[PRL] AOP questions
Matthias Felleisen
matthias at ccs.neu.edu
Tue Mar 29 23:09:25 EST 2005
On Mar 29, 2005, at 10:57 PM, Doug Orleans wrote:
> John Clements writes:
>> This seems sad, to me, because abstraction as
>> functional programmers understand it is all about modeling procedures
>> as relations from inputs to outputs, not as sequences of execution
>> states.
>
> I think AOP advocates might say that purely functional decomposition
> of a program isn't able to cleanly modularize some kinds of concerns,
> so it's better to have some other ways of looking at the program in
> addition to just functionally, such as classes or aspects. Also, it's
> usually more about the level of organization above procedures, not so
> much how to model procedures themselves. (Maybe it would help if you
> thought of an aspect as being like a functor/unit? Have you read the
> Jiazzi papers?)
When we say "functional programming" we definitely include (1)
functions, (2) datatype (and related things), and (3) modules with
interfaces. Typically such a module looks like this:
(module foo mzscheme
(provide new f g)
(define-struct bar (content))
(define (new an-int) (make-bar an-int))
(define (f this) (bar-content this))
(define (g this y) (new (+ (bar-content this) y))))

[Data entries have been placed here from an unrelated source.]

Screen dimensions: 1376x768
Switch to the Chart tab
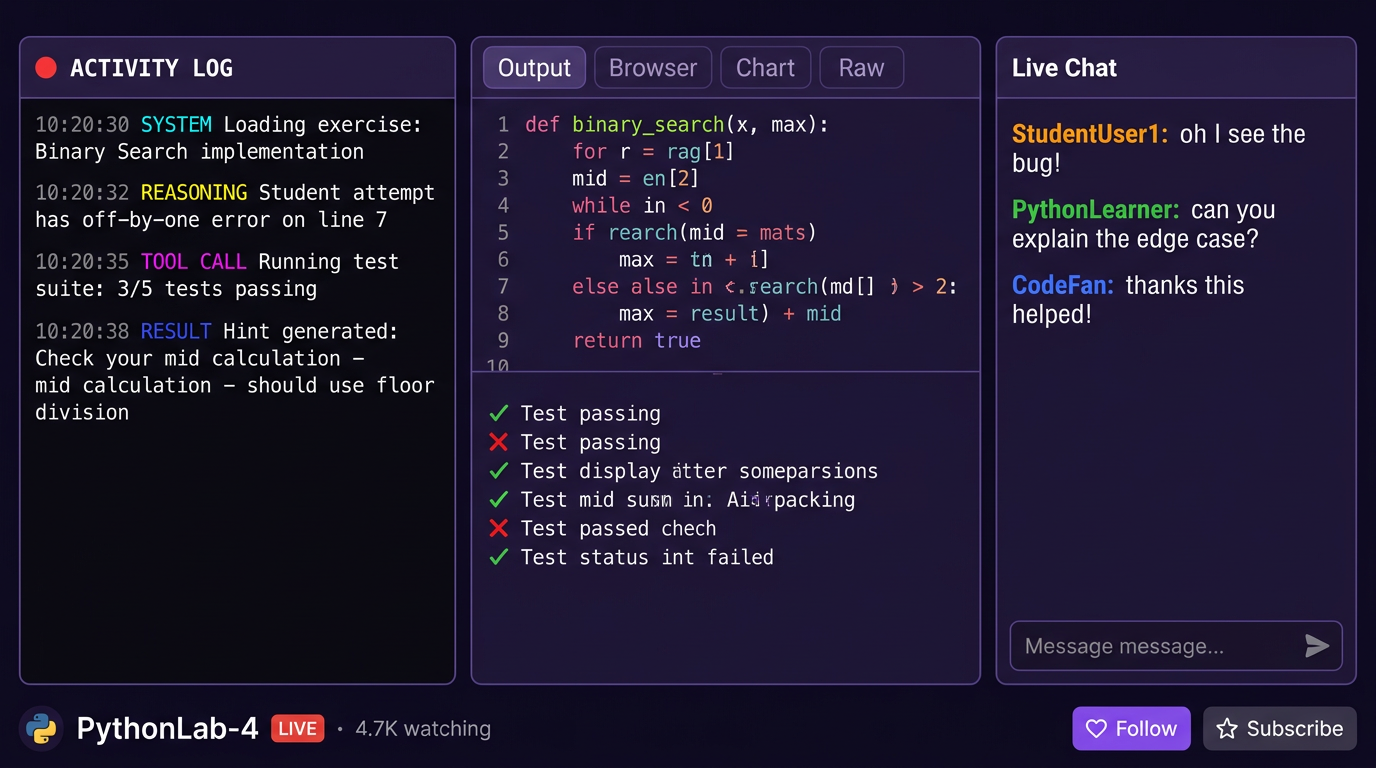coord(765,68)
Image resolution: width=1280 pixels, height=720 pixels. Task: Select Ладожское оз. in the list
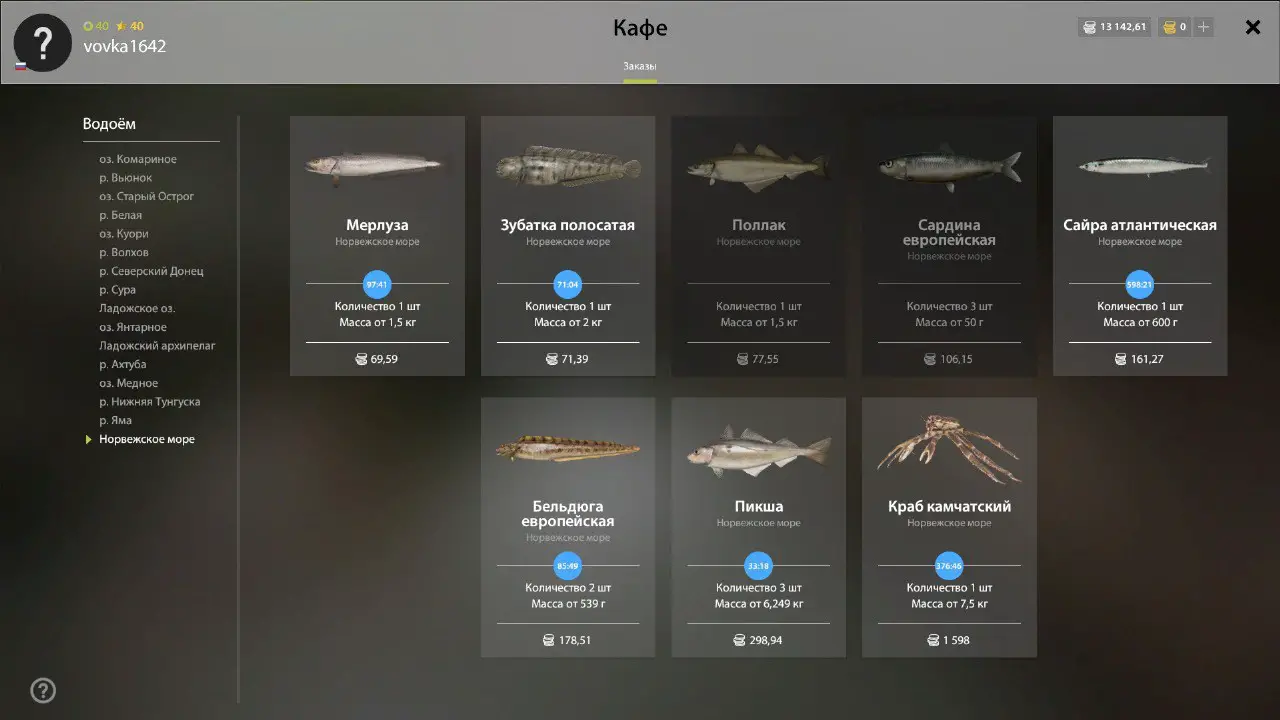137,308
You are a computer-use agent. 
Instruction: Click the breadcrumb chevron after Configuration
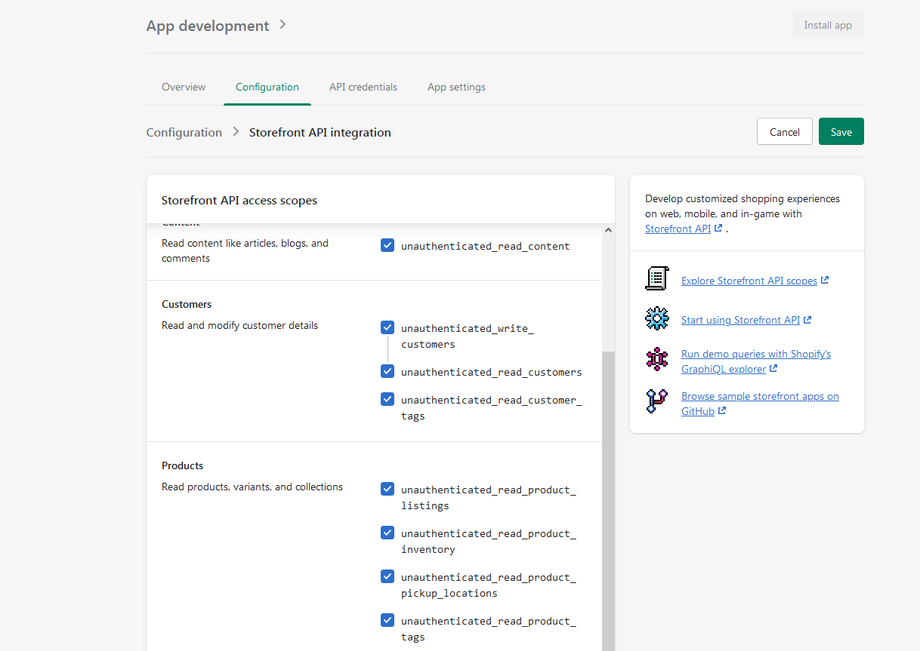click(x=236, y=132)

A client may look like this:
(module client mzscheme
(require foo)
(define instance1 (new 1))
(define instance2 (g (new 2) 1))
...)
:-)
>
>> 2) "Join Points":
>> It appears to me that join points are not truly points, but are
>> rather
>> contiguous subsequences. I say this because of the existence of
>> things
>> like "around" and "after" pcds, which don't make sense for a
>> definition
>> of join points as single points in a program's execution. Is this
>> fair?
>
> "around" and "after" are kinds of advice, not kinds of pointcuts. Or
> maybe they sit somewhere in between. They're sort of like
> combinators-- they say how to put together a join point with its
> advice. (In Socrates, "around" is just a way of affecting advice
> precedence, and "before" and "after" are just macros for "begin" and
> "begin0".)
>
> --Doug
>
> P.S. Not all AOP methodologies are about dynamic join points,
> e.g. points in the program execution; some are about static join
> points, e.g. points in the program expression. So I don't think it's
> accurate to say that "AOP insists on modeling evaluation as a series
> of execution states", because some AOP doesn't model execution at all.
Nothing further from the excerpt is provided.